Being that I spent many years as a paramedic, helping others is ingrained in my personality.  The Cook Islands are very isolated, and have a number of environmental issues that we can lend a hand with based on our experiences and training in the United States.  There have been many hard lessons learned when it comes to managing natural resources.  By coming to these islands, our students can both learn about a new culture, a different biome/climate, and deepen their commitment to and appreciation of the value of helping others.  The government of the Cook Islands has faced financial issues and suffered a fiscal collapse in the late 1990’s. The main generation of revenue for the country now is through tourism (fishing and agriculture are a mere blip compared to tourist dollars).  After their restructuring and the islands switched to using the New Zealand dollar and (at least to the outside world) seemed to become something of a protectorate of New Zealand (even though their sovereignty/free association with New Zealand status had not changed over the past 50 years).

Though we are outsiders, the people of the Cook Islands have been very welcoming.  In the past, some scientists have travelled to the Islands, done research, and left without sharing anything with the people or the government.  This has left the indigenous people somewhat in doubt about foreign scientists, specifically because some of those scientists performed experiments which some islanders perceive to have induced changes in the lagoon environment (allegedly due to drilling and injecting chemicals into the reefs).

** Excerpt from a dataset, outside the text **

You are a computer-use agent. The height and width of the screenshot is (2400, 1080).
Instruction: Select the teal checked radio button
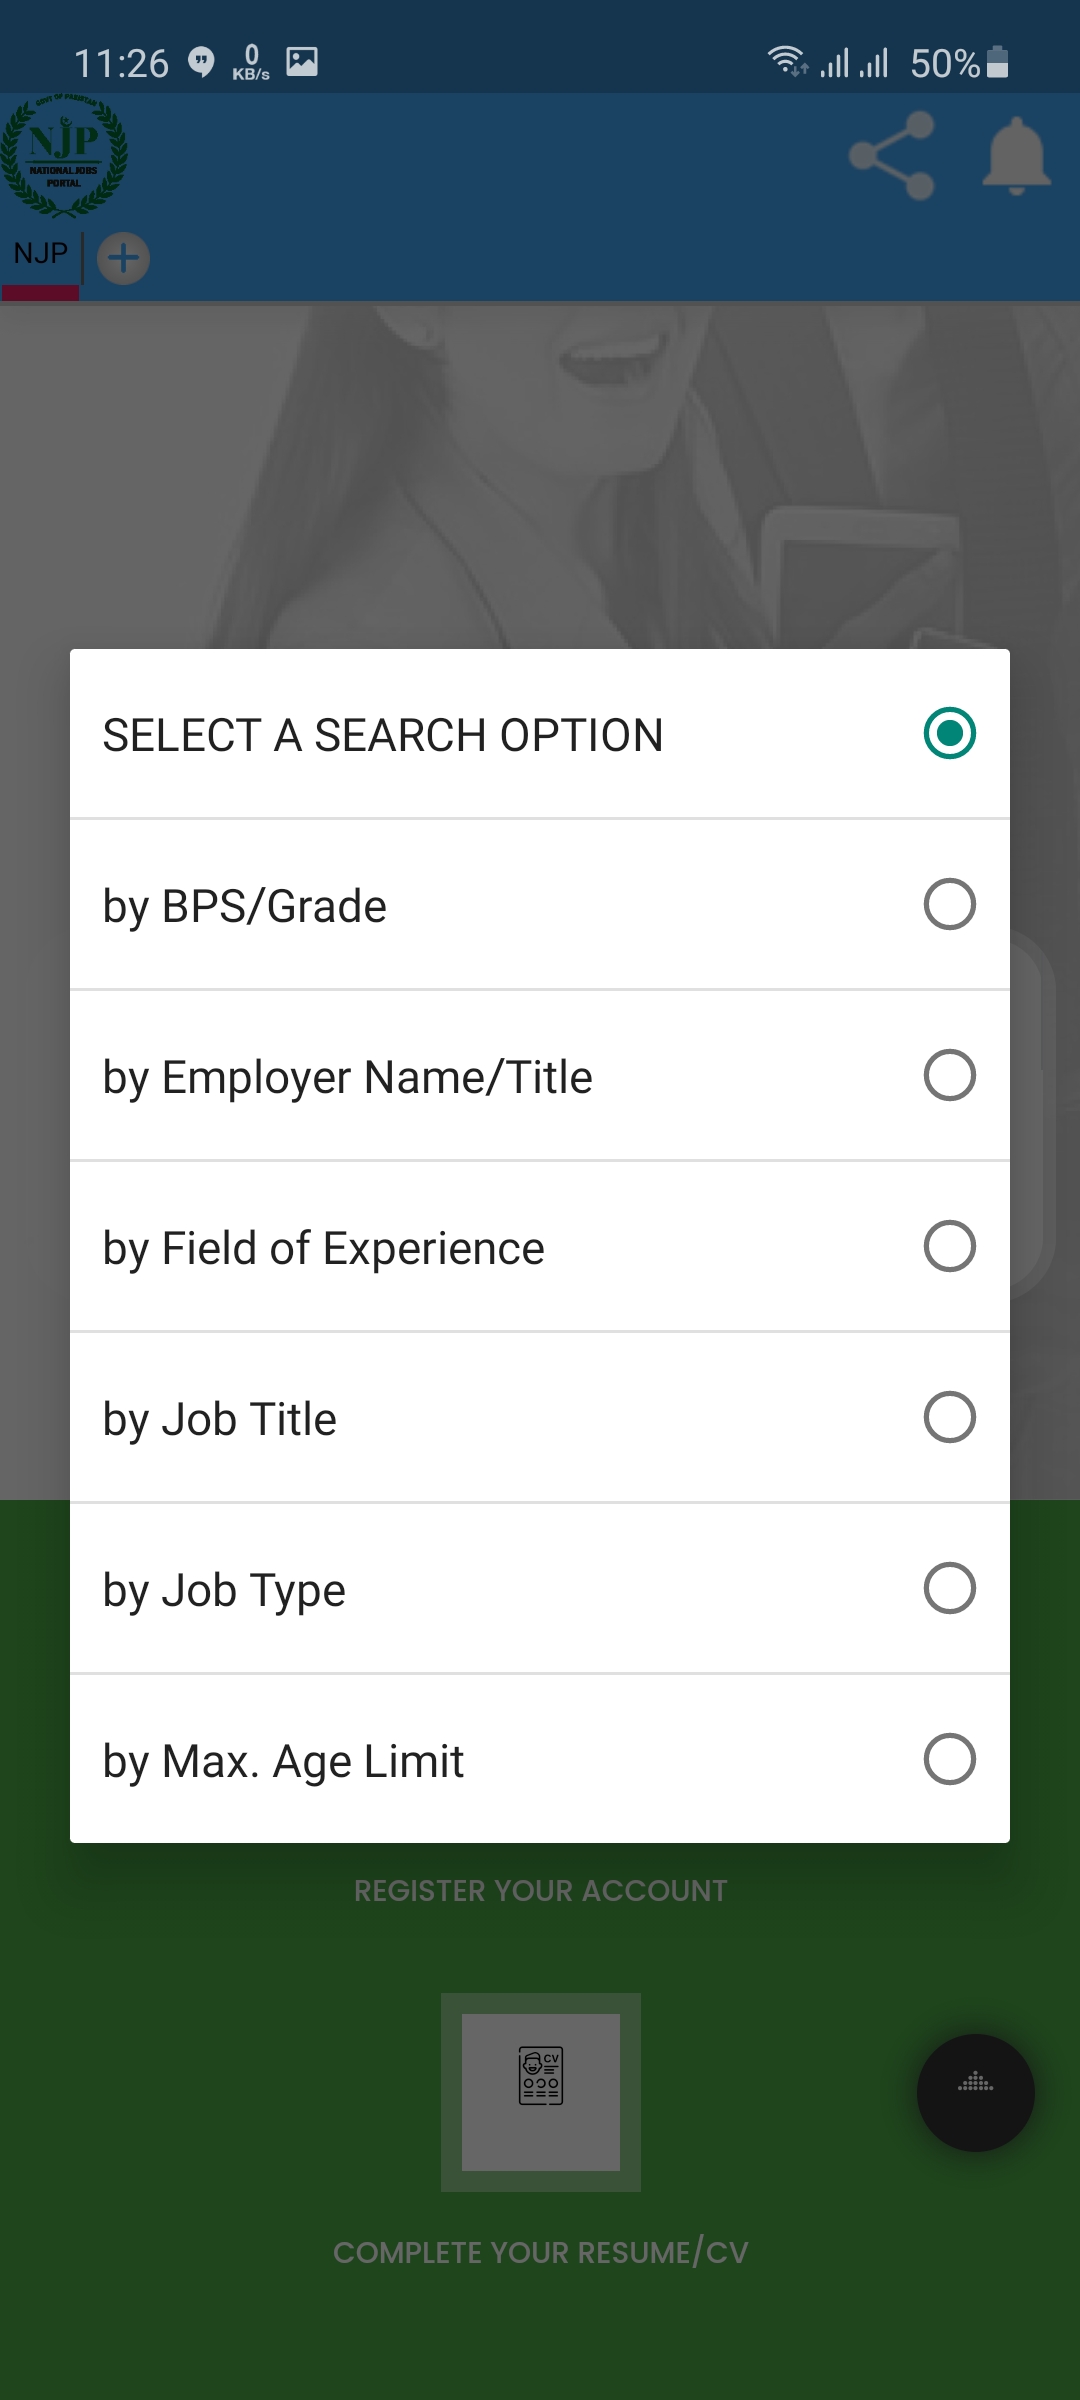949,733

We would like to help with a number of issues that are currently present.  The Islands are incredibly isolated, luxuries such as internet and telephone are difficult, but there is electricity and running water.  Fresh water is an issue both in terms of quality and availability.  Currently Aitutaki is in a drought and it is not uncommon for the island to run out of water during the dry season or peak tourist periods (Austral summer).  There are also many issues with the water quality of the larger lagoon waters.  Several marine species are threatened.  One issue that we have targeted spans many environmental science topics (ecology, agriculture, marine biology, resource management and more) and is known as “fish poisoning.”  This poisoning is caused by a dinoflagellate (numerous species actually) and called Ciguatera.  These photosynthetic organisms, one type of phytoplankton, emit a neurotoxin which causes illness and paralysis in humans.  Dinoflagellates are best known to most of us for producing the “Red Tides” we see in the United States.  Ciguatera poisoning is a regular occurrence here in the Cook Islands, impacting people who consume fish from the reefs.  We are working toward finding out why Ciguatera suddenly spiked in the past 20-30 years.  We have formed the hypothesis that the agricultural and septic runoff enters into fresh water streams, which in turn exit into the lagoon may be facilitating blooms of dinoflagellates, similar to a harmful algal bloom.

Our current goals include:

  • Talking to local people about the history and social aspects to the “fish poisoning.”
  • Visiting fish markets to obtain samples of reef caught fish for Ciguatera identification.
  • Mapping of all of the fresh water streams, and agricultural presence which can cause runoff.
  • Surveying the sandy beach environment on both the main island of Aitutaki and the surrounding “motus” which translates into English as “small sand islands.”
  • Surveying the lagoon and reefs using traditional snorkel teams and ROV surveys.
  • Continuing our use of the ROVs and biofluorescence payload to detect specific proteins in corals, and also to use in the detection of coral health, as our preliminary results show that the package may be able to detect disease.
  • Performing beach cleanups, and characterize the amount of microplastics present in the sand.